- _Kutipan Terpilih_
--*--
Pandangan Dunia

Risalah Pandangan Dunia (15)

Metode pengetahuan fitrawi terhadap Allah SWT terdapat dalam surat Al-A’raf: 172. Ayat ini biasanya disebut dengan ayat mitsaq atau dzar.

وَ إِذْ أَخَذَ رَبُّكَ مِنْ بَني‏ آدَمَ مِنْ ظُهُورِهِمْ ذُرِّيَّتَهُمْ وَ أَشْهَدَهُمْ عَلى‏

أَنْفُسِهِمْ أَلَسْتُ بِرَبِّكُمْ قالُوا بَلى‏ شَهِدْنا أَنْ تَقُولُوا يَوْمَ الْقِيامَةِ إِنَّا كُنَّا عَنْ هذا غافِلينَ

Dan (ingatlah) ketika Tuhanmu mengeluarkan keturunan anak-anak Adam dari sulbi mereka dan Allah mengambil kesaksian terhadap jiwa mereka (seraya berfirman), “Bukankah Aku ini Tuhanmu?” Mereka menjawab, “Betul (Engkau Tuhan kami), kami menjadi saksi.” (Kami lakukan yang demikian itu) agar di hari kiamat kamu tidak mengatakan, “Sesungguhnya kami (Bani Adam) lengah terhadap (kesaksian Tauhid) ini.
--*--
(Butir Dataset)
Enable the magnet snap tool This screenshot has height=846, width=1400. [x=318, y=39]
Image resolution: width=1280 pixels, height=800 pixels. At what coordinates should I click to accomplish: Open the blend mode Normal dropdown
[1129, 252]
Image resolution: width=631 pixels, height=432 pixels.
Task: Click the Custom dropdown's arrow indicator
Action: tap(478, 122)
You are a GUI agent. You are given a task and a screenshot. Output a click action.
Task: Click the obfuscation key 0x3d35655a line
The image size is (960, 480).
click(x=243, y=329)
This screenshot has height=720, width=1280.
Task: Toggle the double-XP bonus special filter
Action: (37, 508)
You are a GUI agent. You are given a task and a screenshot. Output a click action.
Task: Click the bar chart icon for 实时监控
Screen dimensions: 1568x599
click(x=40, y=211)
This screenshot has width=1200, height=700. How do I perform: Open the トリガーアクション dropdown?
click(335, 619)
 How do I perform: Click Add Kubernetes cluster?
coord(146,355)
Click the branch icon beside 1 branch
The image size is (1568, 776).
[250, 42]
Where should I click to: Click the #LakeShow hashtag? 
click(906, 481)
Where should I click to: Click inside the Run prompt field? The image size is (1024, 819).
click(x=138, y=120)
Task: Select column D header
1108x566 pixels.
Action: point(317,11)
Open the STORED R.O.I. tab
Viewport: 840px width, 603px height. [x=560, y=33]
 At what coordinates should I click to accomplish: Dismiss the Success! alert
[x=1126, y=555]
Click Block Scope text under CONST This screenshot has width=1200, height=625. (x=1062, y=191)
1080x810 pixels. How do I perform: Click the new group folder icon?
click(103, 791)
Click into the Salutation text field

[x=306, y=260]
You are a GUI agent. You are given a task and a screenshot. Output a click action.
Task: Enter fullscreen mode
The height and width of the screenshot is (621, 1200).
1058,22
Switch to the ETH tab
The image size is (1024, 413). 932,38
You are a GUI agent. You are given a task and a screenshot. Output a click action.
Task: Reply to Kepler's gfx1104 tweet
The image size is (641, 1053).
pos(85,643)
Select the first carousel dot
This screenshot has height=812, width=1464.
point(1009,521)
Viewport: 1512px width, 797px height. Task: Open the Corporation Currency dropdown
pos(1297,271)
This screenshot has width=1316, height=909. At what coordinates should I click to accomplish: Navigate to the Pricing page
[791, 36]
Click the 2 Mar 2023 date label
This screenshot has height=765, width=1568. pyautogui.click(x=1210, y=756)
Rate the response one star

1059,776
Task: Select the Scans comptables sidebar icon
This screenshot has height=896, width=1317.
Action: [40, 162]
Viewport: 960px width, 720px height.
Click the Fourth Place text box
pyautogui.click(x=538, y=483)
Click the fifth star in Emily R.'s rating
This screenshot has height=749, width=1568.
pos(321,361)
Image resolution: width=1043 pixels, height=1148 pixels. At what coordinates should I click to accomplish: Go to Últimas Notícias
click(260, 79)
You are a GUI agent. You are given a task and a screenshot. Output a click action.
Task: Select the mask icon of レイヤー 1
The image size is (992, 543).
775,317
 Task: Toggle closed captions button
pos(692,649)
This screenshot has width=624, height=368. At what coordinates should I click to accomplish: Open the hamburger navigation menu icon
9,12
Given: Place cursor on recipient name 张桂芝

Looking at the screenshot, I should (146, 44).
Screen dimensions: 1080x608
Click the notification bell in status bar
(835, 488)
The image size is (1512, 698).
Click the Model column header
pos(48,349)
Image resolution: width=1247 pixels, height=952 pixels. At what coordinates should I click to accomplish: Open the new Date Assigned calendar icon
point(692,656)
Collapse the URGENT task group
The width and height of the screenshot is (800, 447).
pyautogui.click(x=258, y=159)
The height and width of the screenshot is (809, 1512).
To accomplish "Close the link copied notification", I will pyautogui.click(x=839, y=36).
--*--
- _Uraian Tugas_
Tolong lanjutkan risalah tentang ayat mitsaq dalam surat Al-A’raf: 172 di atas, mulai setelah kalimat terakhir yang ditampilkan.

- _Jawaban Akhir_
Beragam penafsiran berkenaan dengan ayat tersebut, kira-kira ada 12 penafsiran yang menjelaskan ayat di atas. Ayat di atas bisa ditafsirkan secara sederhana sebagai berikut: Dalam ayat tersebut, secara jelas menyatakan bahwa terdapat sebuah alam dimana dalam alam tersebut terjadi dialog antara manusia (bani adam) dengan Tuhan. Dialog tersebut terjadi sedemikian rupa dan tidak ada kemungkinan terjadinya kesalahan, karena dialog tersebut terjadi dalam konteks ilmu hudhuri dan dalam bentuk syuhud bathiniyyah; dan seandainya dialog tersebut terjadi dalam konteks ilmu hushuli, maka paling minimal terdapat satu orang yang ragu dalam menjawab pertanyaan tersebut atau bahkan memberikan jawaban negatif (tidak) terhadap pertanyaan tersebut.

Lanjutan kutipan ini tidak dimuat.